Durante muchos años y décadas, por lo menos en la América Latina, hubo sectores que legítimamente fueron calificados, o se autocalificaron, como progresistas. La mayoría de ellos provenía de las múltiples expresiones de la izquierda latinoamericana, pero no todas las izquierdas eran progresistas – pues había sectores cuyas propuestas no eran desde ningún punto de vista portadoras de progreso- ni todos los progresistas eran izquierdistas – pues había sectores liberales y demócratas que lucharon con fuerza y sinceridad para romper con atrasos seculares de nuestras sociedades y para abrir paso a la modernidad. Del seno del mundo progresista – así concebido – salieron propuestas tales como la nacionalización de las riquezas básicas – cobre, hierro, petróleo, estaño – la industrialización – aun con todas sus limitaciones que se manifestaron posteriormente – e incluso la ruptura, por diferentes vías, del mundo oligárquico y tradicional que imperaba en los sectores agrarios.
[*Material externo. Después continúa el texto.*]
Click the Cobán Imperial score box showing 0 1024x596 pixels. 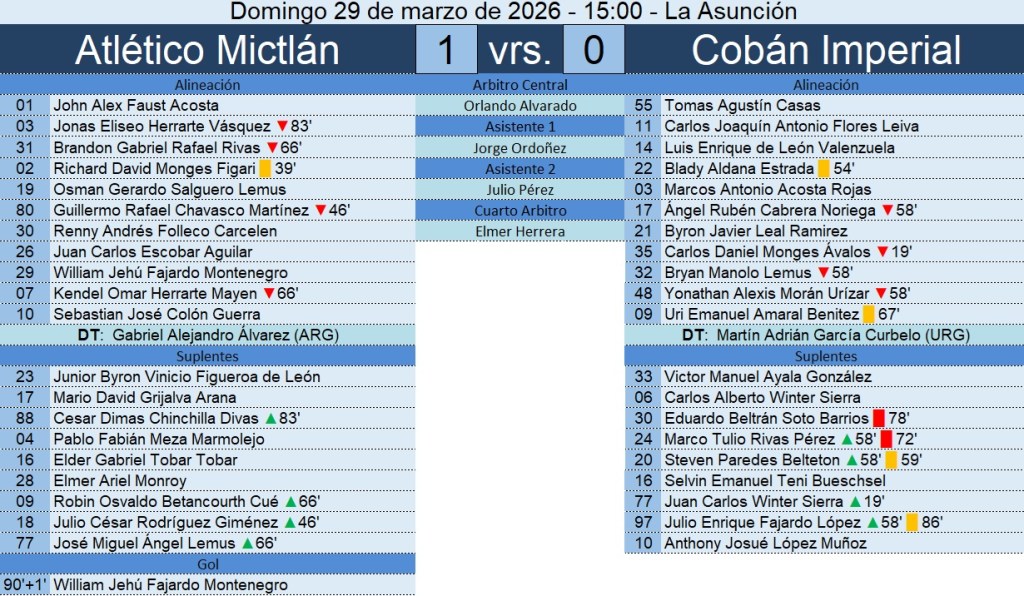click(594, 50)

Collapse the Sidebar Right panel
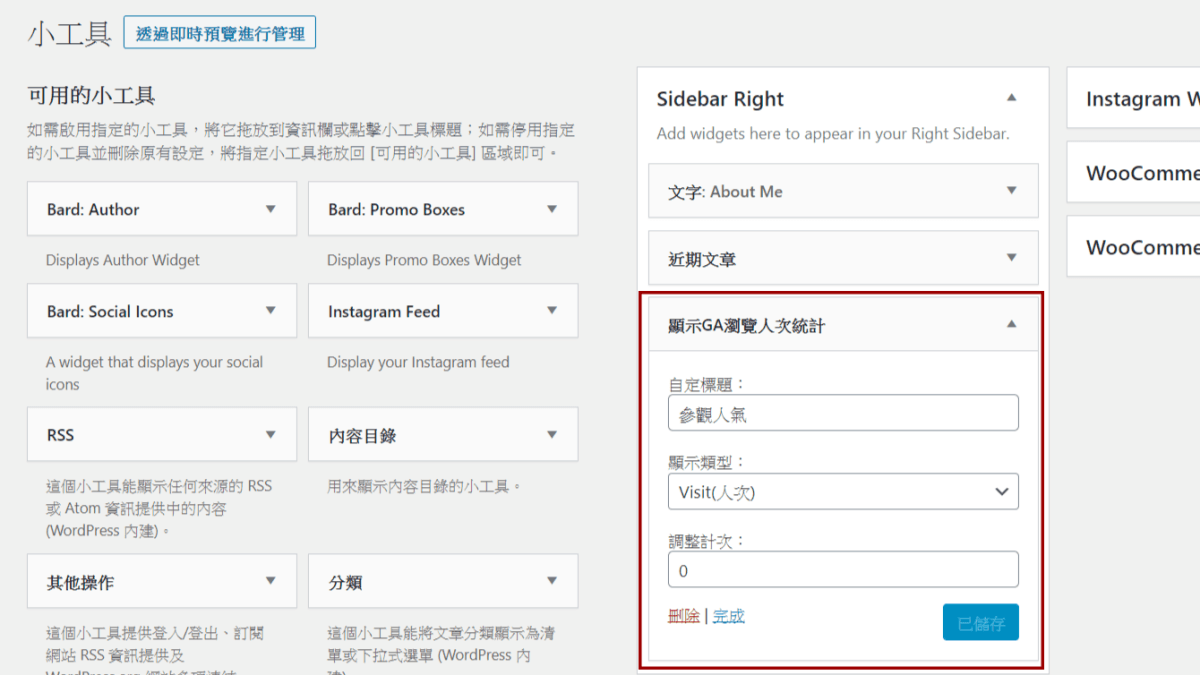(x=1011, y=98)
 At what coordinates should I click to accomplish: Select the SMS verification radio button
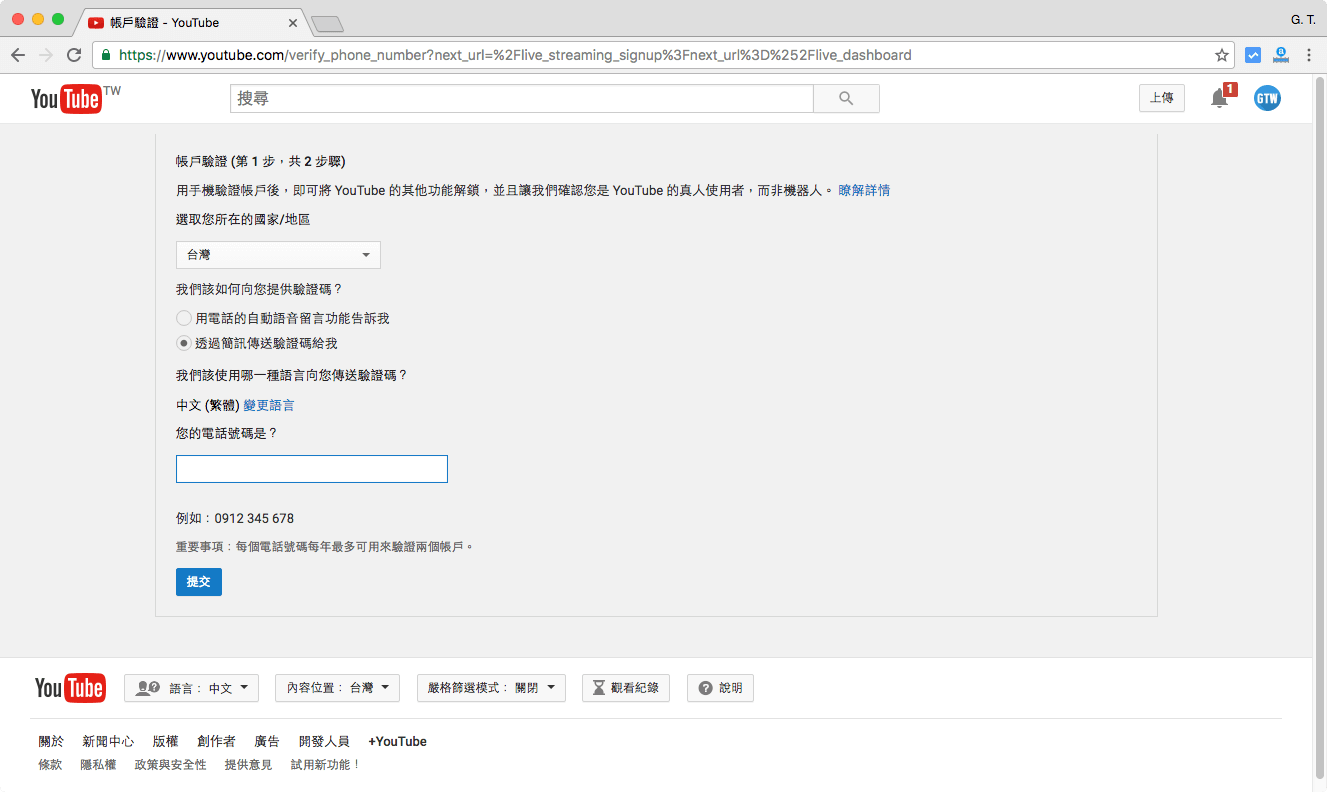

La historia no ha sido suficientemente justa en el reconocimiento del progresismo latinoamericano – que se ha visto muchas veces opacado por sus propias expresiones de utopismo, mesianismo, sectarismo y hasta militarismo. Pero no hay duda de que hubieron desde allí aportes sustantivos al progreso de nuestras naciones. Baste recordar que la nacionalización de las riquezas básicas permitió a los estados disponer de importantes excedentes económicos que se necesitaban para promover el desarrollo social y económico de nuestros países.

Hoy en día, sin embargo, no está claro cuales son las grandes propuestas de los viejos o de los nuevos movimientos progresistas como para hacer avanzar en un sentido históricamente positivo la vida social, política y económica de cada uno de los países de la región.

Aceptemos, por un momento, que hoy en día la sobrevivencia de nuestros países y sus posibilidades  de disfrutar de todos los frutos de la vida moderna y de tener cuotas crecientes de libertad y de justicia social, depende de la capacidad de insertarse en forma exitosa en los canales y circuitos del comercio internacional contemporáneo, de la capacidad de captar, dominar y crear en el campo de la ciencia y la tecnología,  de los acuerdos que se establezcan  con otros países para potenciar de conjunto sus capacidades económicas y tecnológicas, y depende también, desde luego, de lo que se haga o deje de hacer en materia de distribución  de la riqueza eventualmente creada, y de lo que se haga en materia de educación y salud.

En ámbitos más distantes del desarrollo económico nacional – pero igualmente importantes – el  momento histórico exige respuestas – adecuadas a los tiempos que corren – a problemas que son universales y permanentes, tales como la defensa de los derechos humanos, la lucha en pro de los sectores más desfavorecidos en el seno de la sociedad, la lucha por la igualdad y la libertad, los derechos de las minorías y en avance y profundización de la democracia.

Si eso es así, entonces el ser progresista se convierte en un desafío en términos de generar respuestas y propuestas claras y creíbles respecto al que hacer en esos campos, las cuales deben ayudar, entre otras cosas, a diferenciar con claridad a los progresistas de los que no lo son, para que esa categoría siga teniendo vigencia.